Friday, October 16, 2009

Getting Vitamins from Food

If you eat well, you'll take in plenty of vitamins. It's easy:

1. Sources of Vitamin A: Fortified dairy products, liver, kidneys. Drink milk or eat yogurt or cheese as a snack.
2. Sources of pro-vitamin A: Milk, cream, cheese, dark-green leafy and deep-yellow vegetables, deep-yellow fruits. Make a spinach salad with carrots, oranges and cheese.
3. Sources of Vitamin D: Fortified milk, fish-liver oils, exposure to sunlight. Drink your latte while walking in the sunshine for 20 minutes a day.
4. Sources of Vitamin E: Salad oils, margarines, whole grains, legumes, nuts, dark leafy vegetables. Have a salad with 2 tsp oil, chick peas, and 1 Tbsp nuts. Serve with whole wheat bread and magarine.
5. Sources of Vitamin K: Dark-green leafy vegetables, also synthesized by intestinal bacteria. Keep on eating those salads.
6. Sources of Vitamin C: Fruits and vegetables including potatoes. Spoil yourself at the supermarket, buy your favorite produce.
7. Sources of Vitamin B1: Pork, liver, meats, poultry, dry beans and peas, peanut butter, enriched and whole-grain bread, milk, eggs. Enjoy a peanut butter sandwich as a quick lunch, with a glass of milk.
8. Sources of Vitamin B2 (Riboflavin): dairy products, meat, poultry, fish, dark-green leafy vegetables, enriched and whole-grain breads, cereals.

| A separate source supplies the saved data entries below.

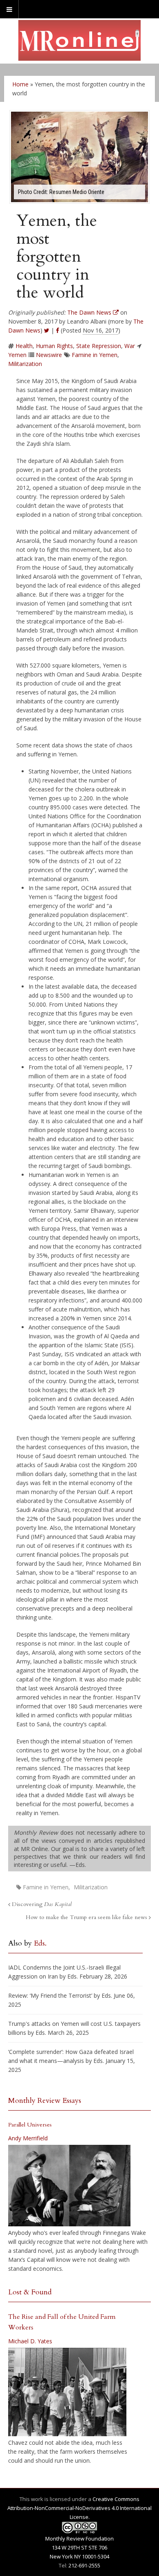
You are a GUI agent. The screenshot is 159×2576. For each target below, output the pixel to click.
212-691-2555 (84, 2565)
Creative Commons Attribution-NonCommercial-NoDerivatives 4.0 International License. (79, 2508)
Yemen (17, 355)
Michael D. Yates (30, 2341)
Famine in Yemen (94, 355)
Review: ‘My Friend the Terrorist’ (50, 1995)
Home (20, 84)
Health (24, 346)
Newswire (49, 355)
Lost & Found (30, 2292)
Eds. (40, 1943)
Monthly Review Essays (44, 2101)
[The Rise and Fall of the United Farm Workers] (67, 2392)
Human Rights (54, 346)
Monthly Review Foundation (79, 2538)
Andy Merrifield (28, 2138)
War (129, 346)
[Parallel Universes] (69, 2185)
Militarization (25, 364)
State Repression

Start off the morning with your B2 boost: cereal and low-fat milk
9. Sources of Vitamin B3 (niacin, nicotinic acid or niacinamide): meat, poultry, fish, dark-green leafy vegetables, whole-grain or enriched breads and cereals. For lunch, make yourself a delicious sandwich with whole-grain bread, canned tuna fish and spinach leaves.
10. Sources of Vitamin B6: meat, whole-grain cereals, dark-green leafy vegetables, potatoes. For dinner, bake a potato, add lean ground beef and spinach.
11. Sources of Vitamin B12: animal foods only: milk, eggs, meat, poultry, fish. How about a smoked salmon omelet for brunch?
Some foods contain many nutrients. For example peanuts contain protein, fiber, vitamin E, thiamin, niacin, folic acid, manganese, magnesium, phosphorous and zinc and the phytochemical resveratrol. This tasty legume may reduce the risk of heart disease, cancer and high blood pressure. As it is high in fat and calories, you still can’t eat all day on this food. Eat one ounce of nuts or one tablespoon of peanut butter five times a week to reap the benefits.
If you feel you’re not getting all your vitamins from food, a supplement is one option. When buying a supplement, be sure you know what is in the product. A salesperson shouldn’t replace your dietitian. If you don’t know what supplement to buy, but feel you should take one, buy one with 100% RDA. However, you’d be better off spending your hard-earned savings on the services of a registered dietitian (RD) rather than on supplements that confuse you. Find RDs on www.eatright.org.